• _Task instructions_
Please give back an exact reproduction of the lines from the one with "10.0.0.2 (66, 1648)" through the end of the entries below, and no others.

• _Data provided_

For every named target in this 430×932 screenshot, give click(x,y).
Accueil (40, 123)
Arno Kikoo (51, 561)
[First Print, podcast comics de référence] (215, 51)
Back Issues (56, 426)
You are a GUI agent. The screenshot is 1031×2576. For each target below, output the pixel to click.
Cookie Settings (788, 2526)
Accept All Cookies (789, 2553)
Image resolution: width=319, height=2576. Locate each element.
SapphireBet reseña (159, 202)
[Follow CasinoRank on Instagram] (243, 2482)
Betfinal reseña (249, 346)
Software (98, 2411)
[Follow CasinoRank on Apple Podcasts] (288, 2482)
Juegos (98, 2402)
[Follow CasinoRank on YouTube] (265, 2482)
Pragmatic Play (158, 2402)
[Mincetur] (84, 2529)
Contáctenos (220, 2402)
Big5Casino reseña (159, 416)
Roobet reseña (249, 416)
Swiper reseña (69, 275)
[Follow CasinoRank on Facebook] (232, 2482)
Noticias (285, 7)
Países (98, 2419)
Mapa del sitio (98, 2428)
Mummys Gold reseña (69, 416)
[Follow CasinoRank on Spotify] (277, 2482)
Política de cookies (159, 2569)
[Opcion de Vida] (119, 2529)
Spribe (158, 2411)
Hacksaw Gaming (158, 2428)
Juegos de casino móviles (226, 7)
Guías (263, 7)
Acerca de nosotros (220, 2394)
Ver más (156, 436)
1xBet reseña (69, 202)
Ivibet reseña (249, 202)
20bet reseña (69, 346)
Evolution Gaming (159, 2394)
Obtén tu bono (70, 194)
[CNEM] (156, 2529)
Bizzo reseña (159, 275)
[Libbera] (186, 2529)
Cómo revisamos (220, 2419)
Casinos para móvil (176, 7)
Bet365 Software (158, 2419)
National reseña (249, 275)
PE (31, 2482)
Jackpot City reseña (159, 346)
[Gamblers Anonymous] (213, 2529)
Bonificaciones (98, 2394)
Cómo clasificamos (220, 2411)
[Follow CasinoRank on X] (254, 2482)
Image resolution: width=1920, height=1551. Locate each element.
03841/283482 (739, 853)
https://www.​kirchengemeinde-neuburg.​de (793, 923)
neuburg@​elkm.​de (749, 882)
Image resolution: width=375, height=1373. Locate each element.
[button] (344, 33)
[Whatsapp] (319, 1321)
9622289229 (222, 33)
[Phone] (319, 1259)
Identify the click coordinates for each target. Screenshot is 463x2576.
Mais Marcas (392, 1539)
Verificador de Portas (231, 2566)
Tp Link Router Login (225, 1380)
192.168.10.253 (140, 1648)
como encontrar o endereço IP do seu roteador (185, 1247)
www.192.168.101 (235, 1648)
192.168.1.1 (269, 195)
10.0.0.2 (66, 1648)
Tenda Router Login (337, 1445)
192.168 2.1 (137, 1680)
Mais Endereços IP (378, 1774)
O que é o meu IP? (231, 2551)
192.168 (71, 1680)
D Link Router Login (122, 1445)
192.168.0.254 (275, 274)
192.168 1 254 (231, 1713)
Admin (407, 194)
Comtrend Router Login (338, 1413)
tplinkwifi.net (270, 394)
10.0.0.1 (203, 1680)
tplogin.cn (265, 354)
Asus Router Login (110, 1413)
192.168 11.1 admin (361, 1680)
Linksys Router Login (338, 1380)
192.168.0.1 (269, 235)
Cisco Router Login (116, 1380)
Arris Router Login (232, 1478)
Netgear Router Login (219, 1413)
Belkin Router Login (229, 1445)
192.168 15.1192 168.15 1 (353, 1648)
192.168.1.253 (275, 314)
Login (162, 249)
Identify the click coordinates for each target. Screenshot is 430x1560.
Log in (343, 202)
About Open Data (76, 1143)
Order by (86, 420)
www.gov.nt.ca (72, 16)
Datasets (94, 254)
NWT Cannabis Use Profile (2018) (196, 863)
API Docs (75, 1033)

• _Output of the task_
10.0.0.2 (66, 1648)
Tenda Router Login (337, 1445)
192.168 2.1 (137, 1680)
Mais Endereços IP (378, 1774)
O que é o meu IP? (231, 2551)
192.168 (71, 1680)
D Link Router Login (122, 1445)
192.168.0.254 (275, 274)
192.168 1 254 (231, 1713)
Admin (407, 194)
Comtrend Router Login (338, 1413)
tplinkwifi.net (270, 394)
10.0.0.1 (203, 1680)
tplogin.cn (265, 354)
Asus Router Login (110, 1413)
192.168 11.1 admin (361, 1680)
Linksys Router Login (338, 1380)
192.168.0.1 (269, 235)
Cisco Router Login (116, 1380)
Arris Router Login (232, 1478)
Netgear Router Login (219, 1413)
Belkin Router Login (229, 1445)
192.168 15.1192 168.15 1 (353, 1648)
192.168.1.253 (275, 314)
Login (162, 249)
Identify the click coordinates for each target. Screenshot is 430x1560.
Log in (343, 202)
About Open Data (76, 1143)
Order by (86, 420)
www.gov.nt.ca (72, 16)
Datasets (94, 254)
NWT Cannabis Use Profile (2018) (196, 863)
API Docs (75, 1033)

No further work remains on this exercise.